Given exercise | Copy the rows starting at the line that contains "Screen dimensions: 1280x720" and ending at the line that contains "[1078, 663]", and leave the pictures out of your answer.

Raw records |
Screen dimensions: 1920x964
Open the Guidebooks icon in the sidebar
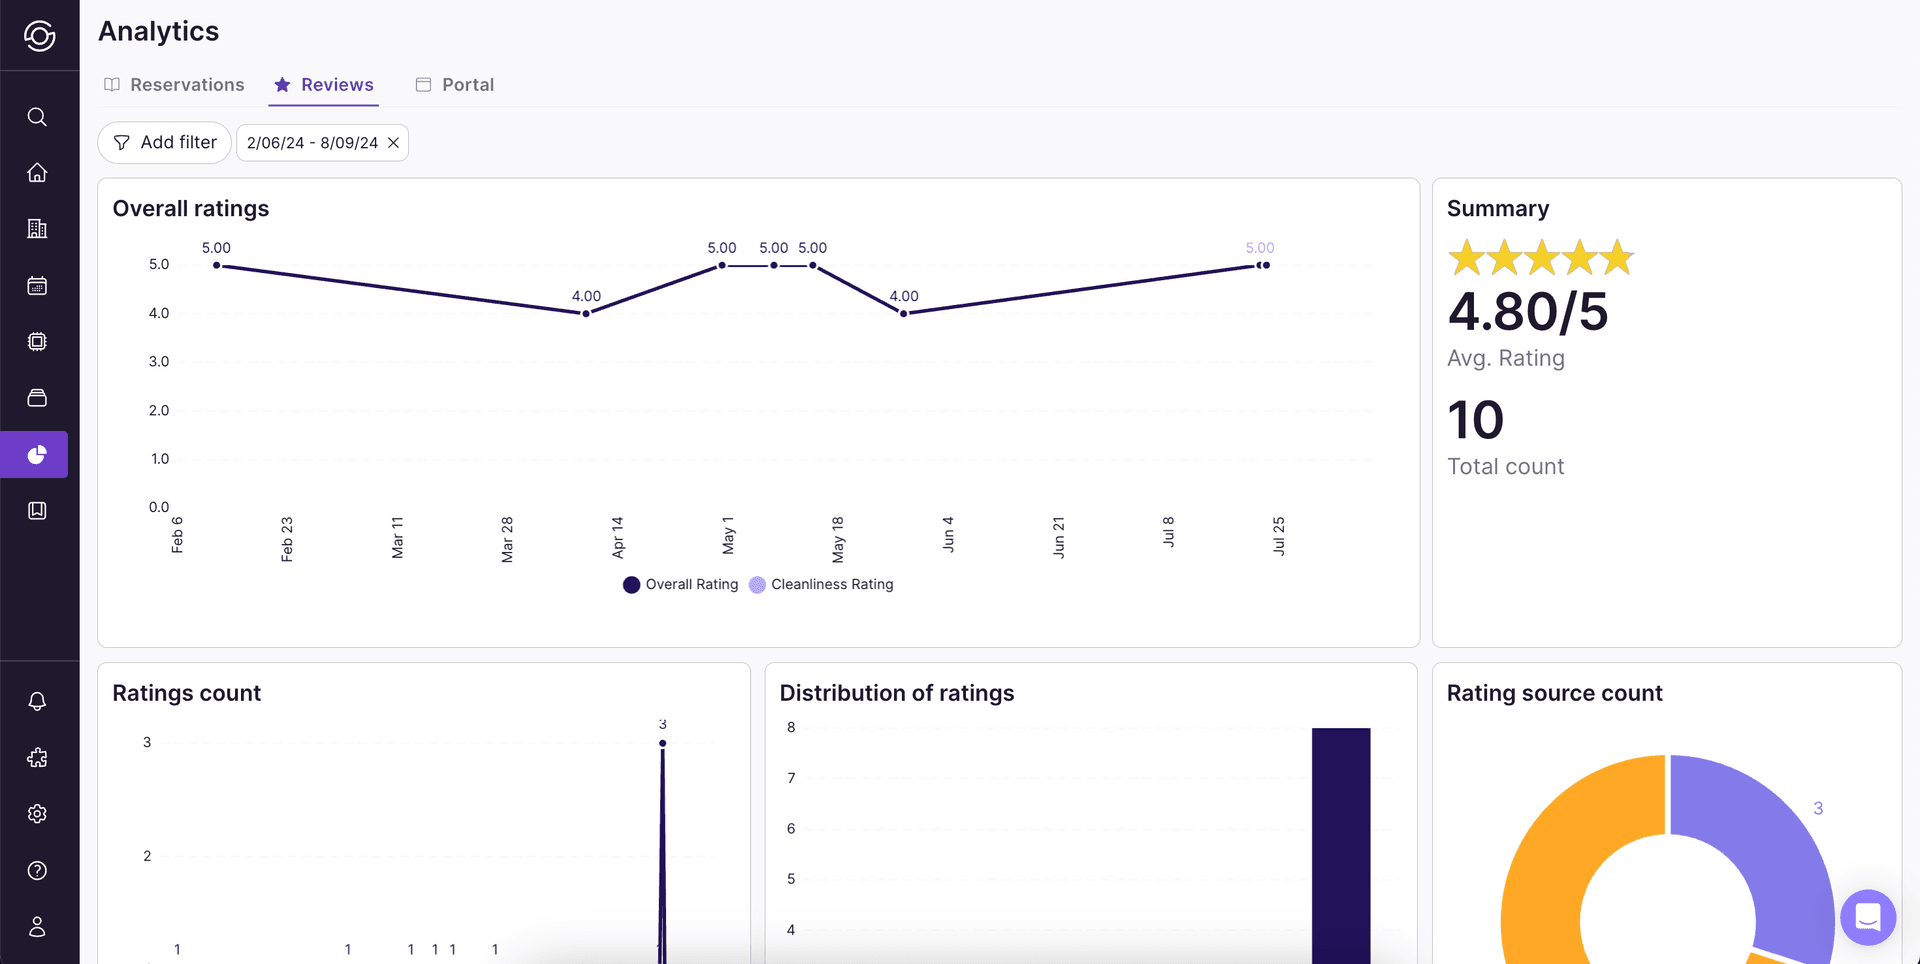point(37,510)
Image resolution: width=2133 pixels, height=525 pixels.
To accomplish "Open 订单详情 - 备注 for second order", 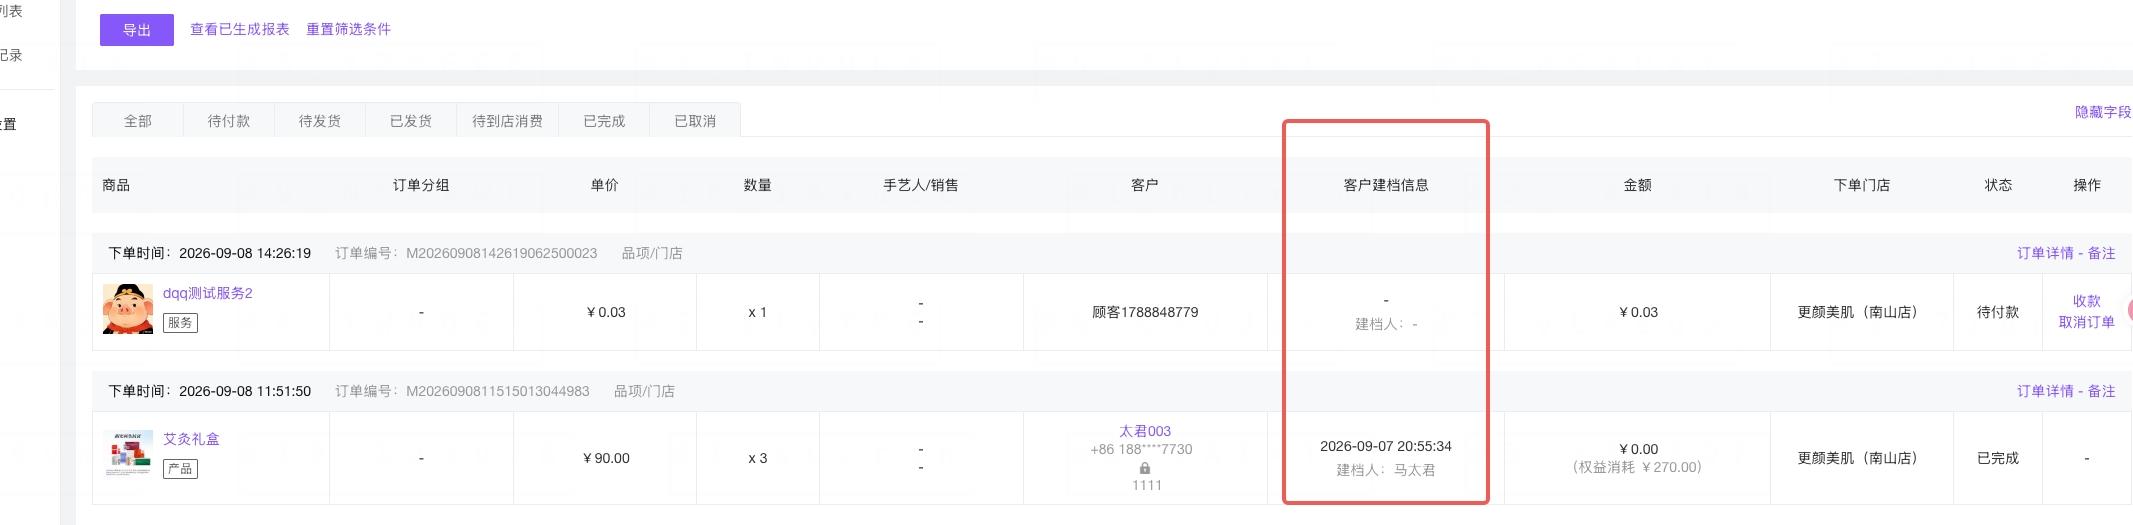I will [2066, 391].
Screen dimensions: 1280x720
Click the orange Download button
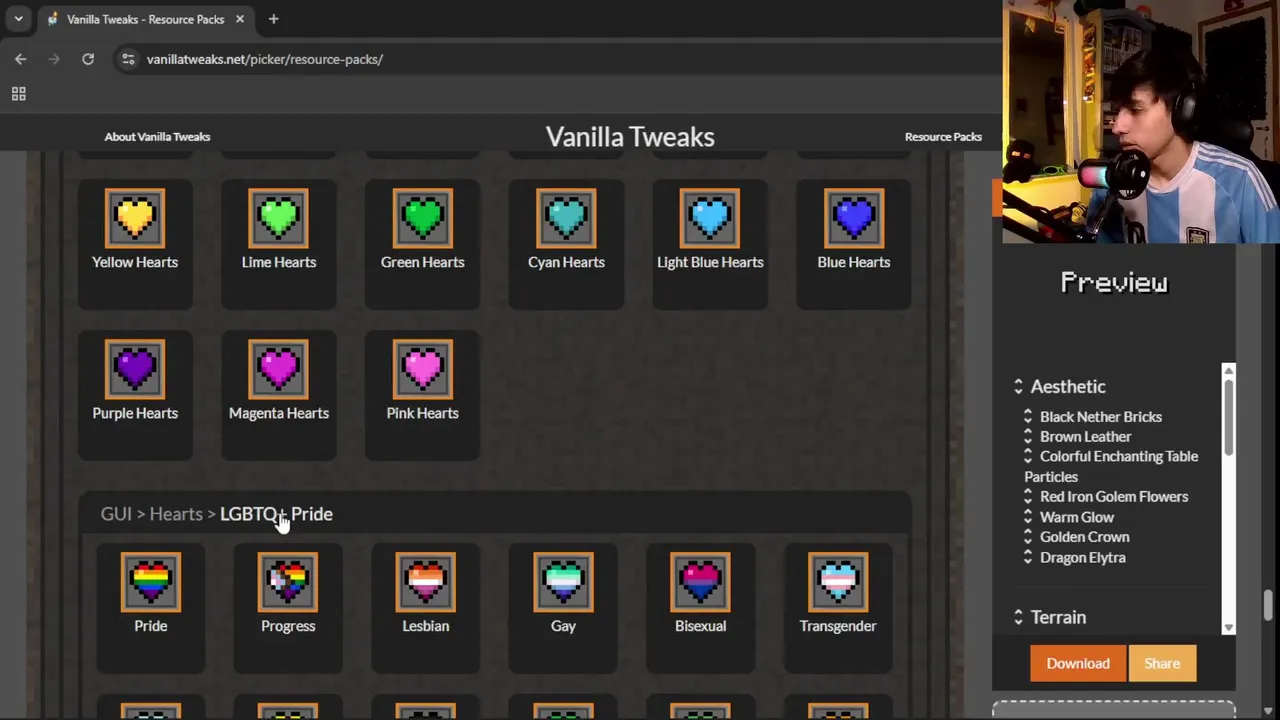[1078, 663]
--
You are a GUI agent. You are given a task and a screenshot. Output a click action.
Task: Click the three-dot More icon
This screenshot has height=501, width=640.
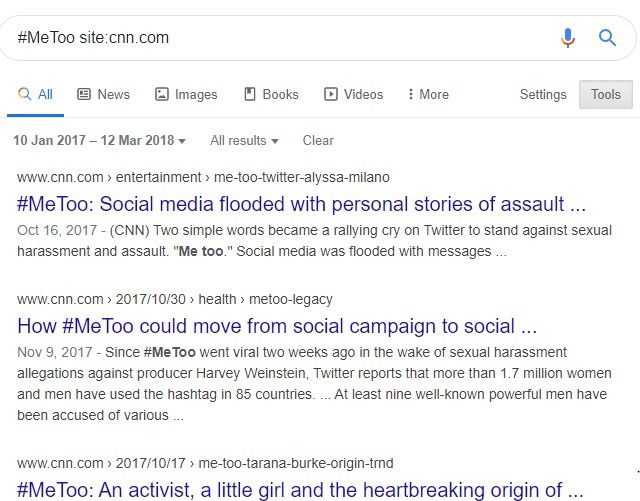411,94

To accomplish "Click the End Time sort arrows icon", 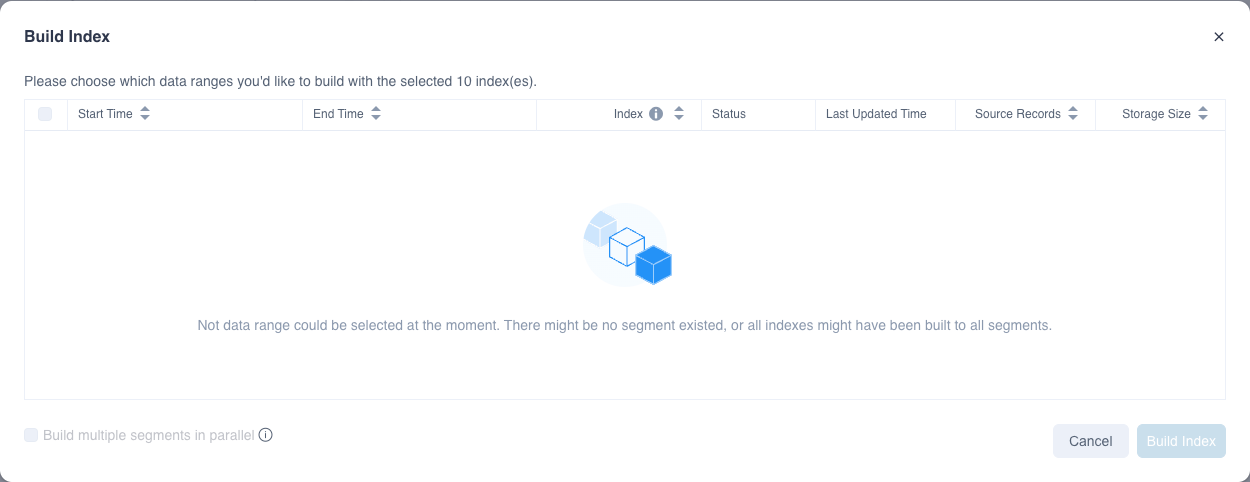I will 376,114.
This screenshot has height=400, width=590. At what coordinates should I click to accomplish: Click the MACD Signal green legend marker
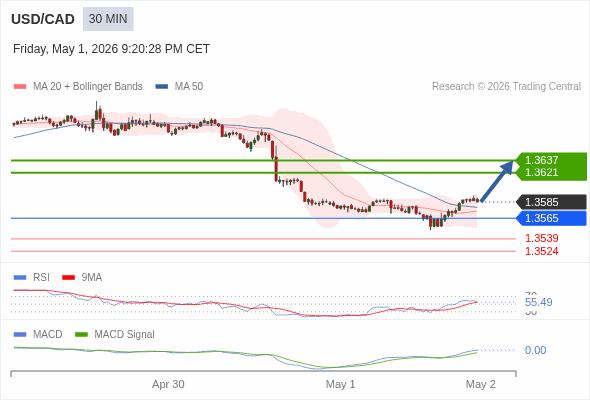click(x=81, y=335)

Written solution |
Screen dimensions: 1280x720
Click the orange Download button
[1078, 663]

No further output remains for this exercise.